Menurut Maria Ulfa Anshor, Komisioner Bidang Sosial KPAI, kasus anak perempuan 14 tahun misalnya yang dinikahkan oleh orangtuanya. Karena usia sang anak tak memungkinkan mendapatkan legalitas hukum, maka pernikahan dilakukan secara di bawah tangan.
Bila orang tua menginginkan akta nikah, maka harus meminta persetujuan dari pengadilan.

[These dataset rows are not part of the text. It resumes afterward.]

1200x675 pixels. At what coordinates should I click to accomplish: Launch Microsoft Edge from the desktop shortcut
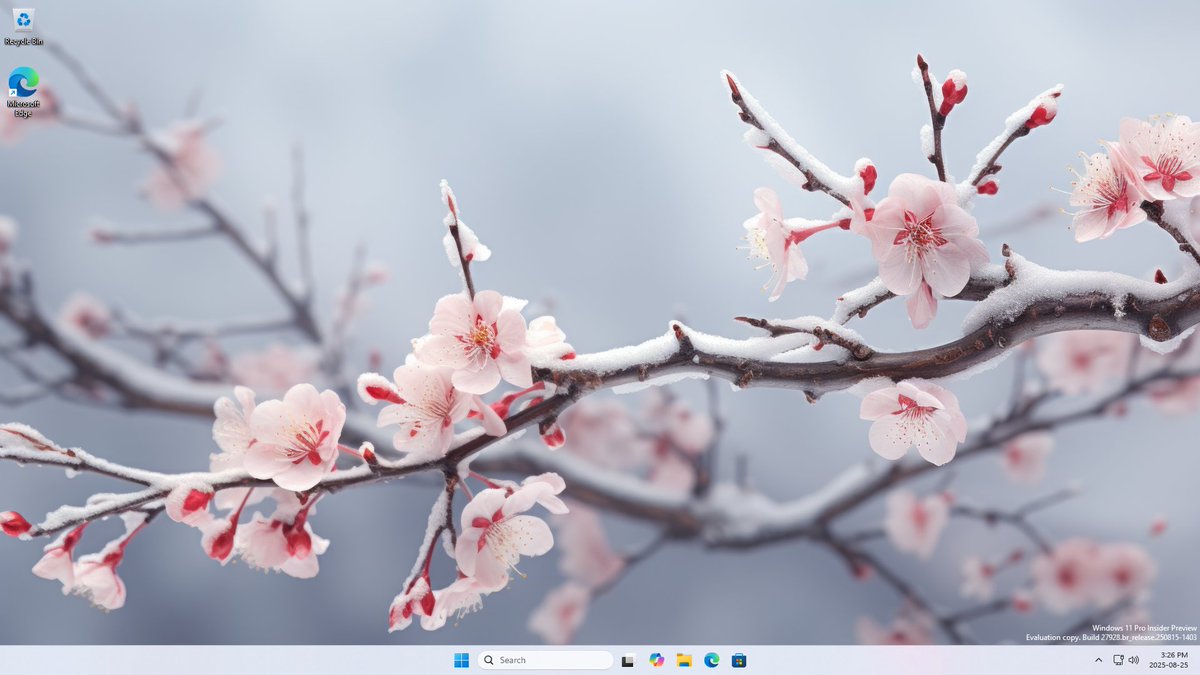pyautogui.click(x=22, y=78)
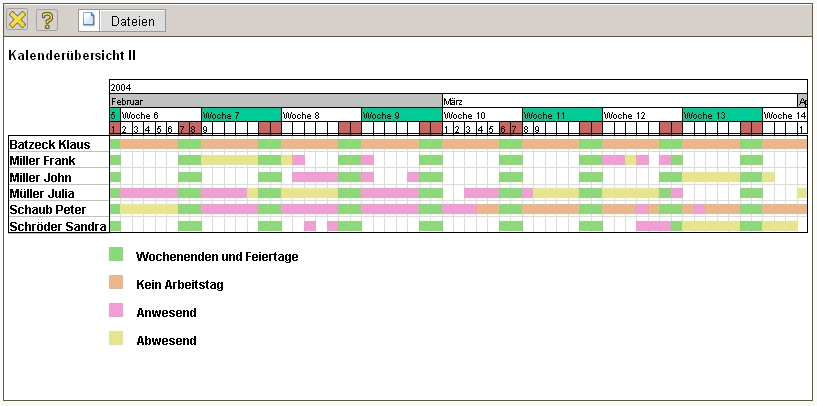
Task: Click pink Anwesend legend swatch
Action: point(116,312)
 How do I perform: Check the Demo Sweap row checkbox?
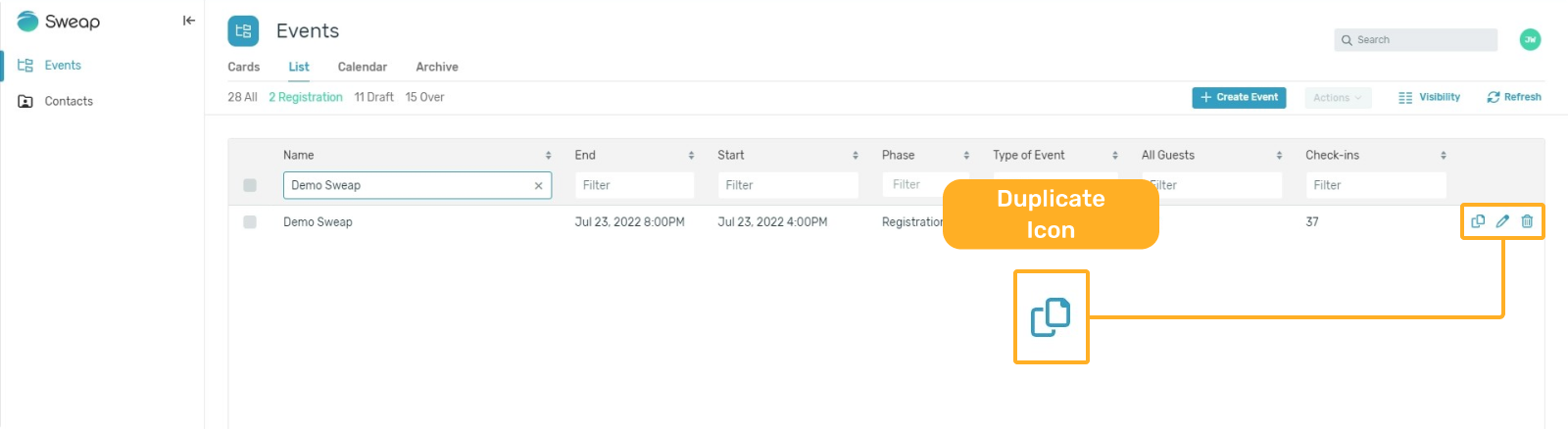pyautogui.click(x=250, y=222)
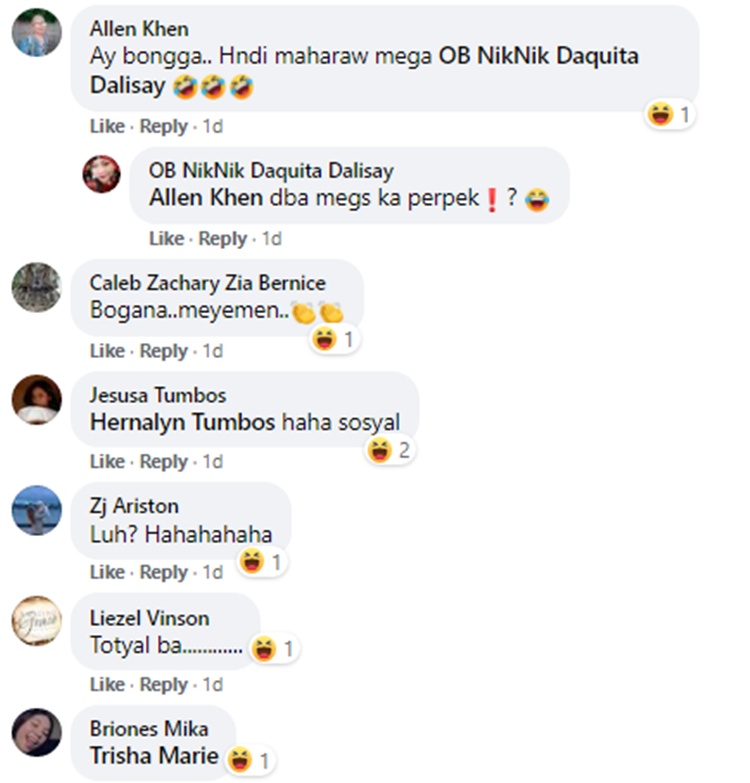Image resolution: width=750 pixels, height=783 pixels.
Task: Open the haha reaction on Briones Mika's comment
Action: tap(250, 761)
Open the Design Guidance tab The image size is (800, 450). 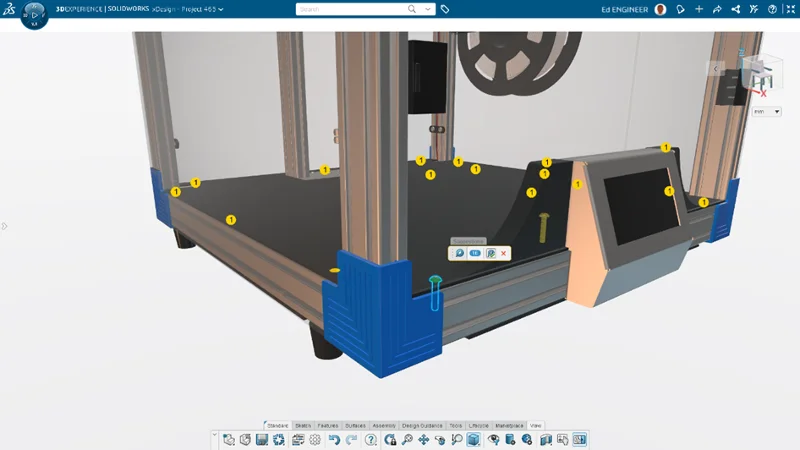coord(422,425)
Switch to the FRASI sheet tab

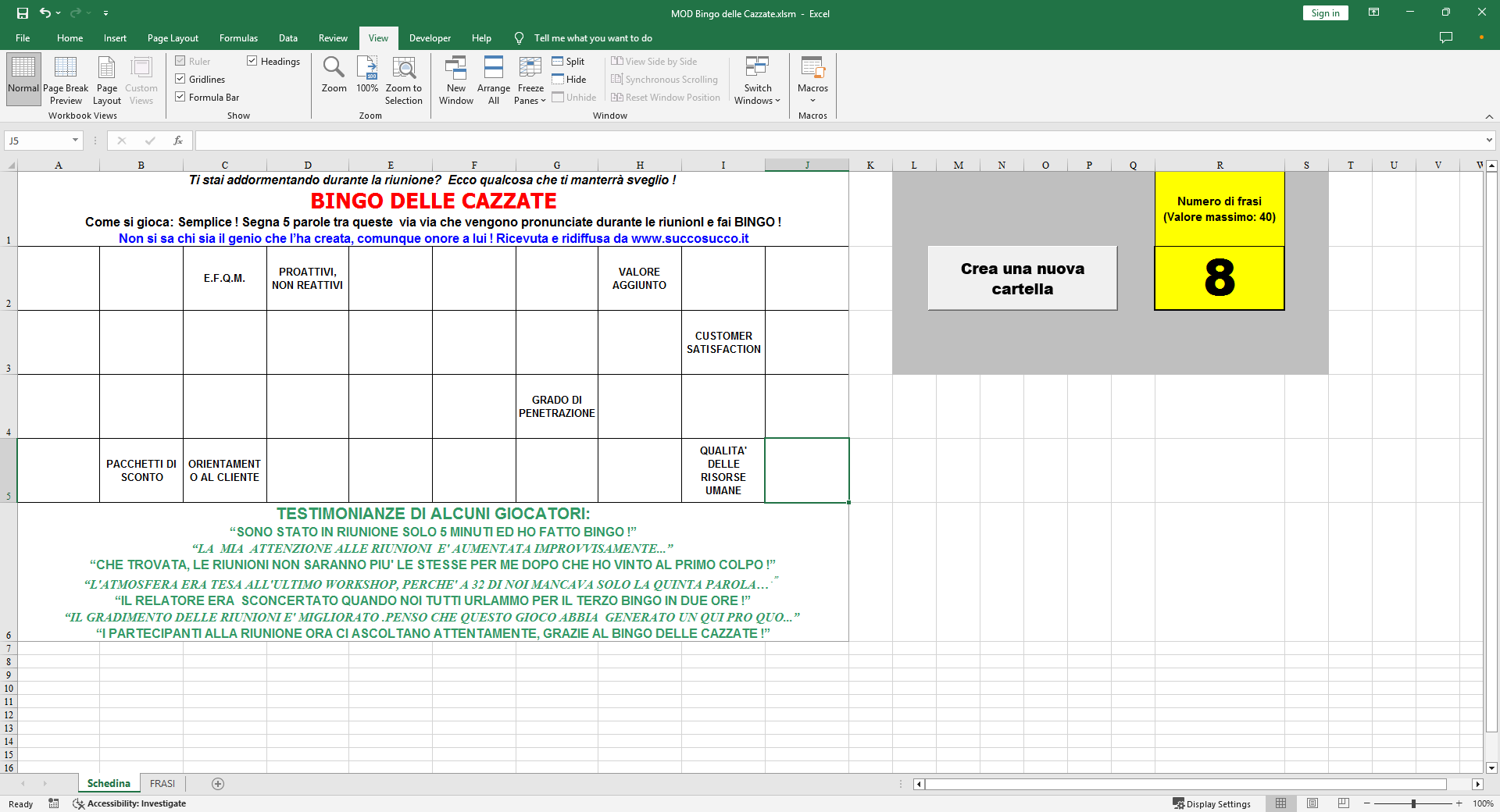click(162, 784)
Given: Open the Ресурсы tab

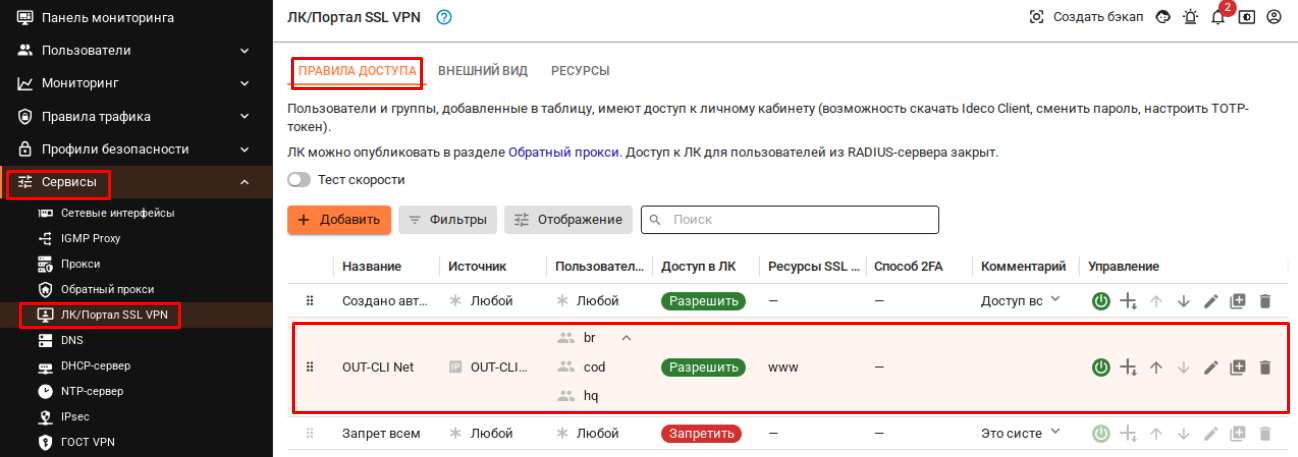Looking at the screenshot, I should pos(580,71).
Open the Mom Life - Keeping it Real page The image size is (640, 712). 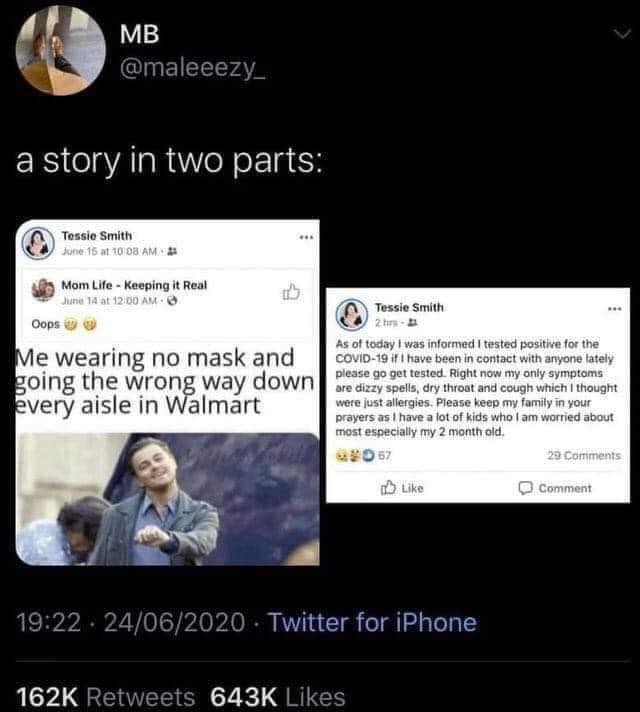135,285
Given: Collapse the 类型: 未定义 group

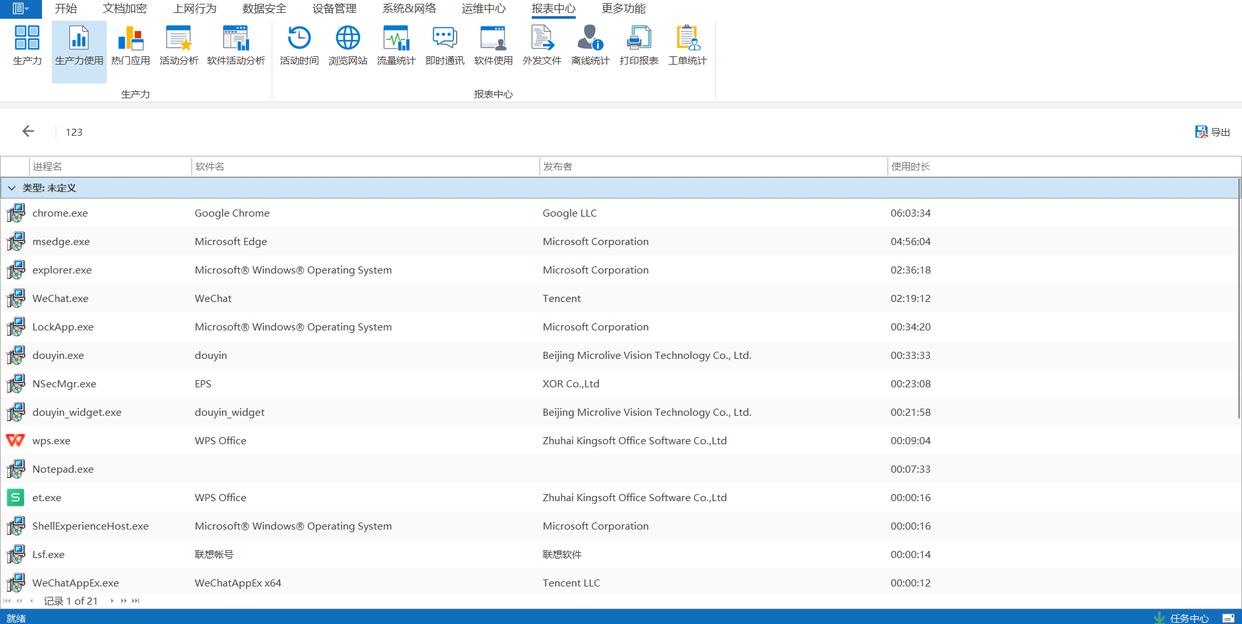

Namun karena terhalang usia anak yang masih di bawah umur, maka ara manipulasi dengan mengarang usia anak untuk ‘sah di mata hukum’ menjadi satu-satunya pilihan.
Di sisi lain, Maria menganggap prevalensi pernikahan usia anak di Indonesia sebesar 23 persen, masih belum mengungkap kondisi seutuhnya yang terjadi. Ia menilai masalah pernikahan anak adalah sebuah masalah yang kompleks.
Maria menganggap, ada banyak faktor yang menyebabkan pernikahan anak tak kunjung selesai dan mengalami perlambatan penurunan, salah satunya adalah kemiskinan. Namun, faktor lain menurutnya adalah pengaruh dari kepercayaan pelaku pernikahan usia anak. (Net/CT)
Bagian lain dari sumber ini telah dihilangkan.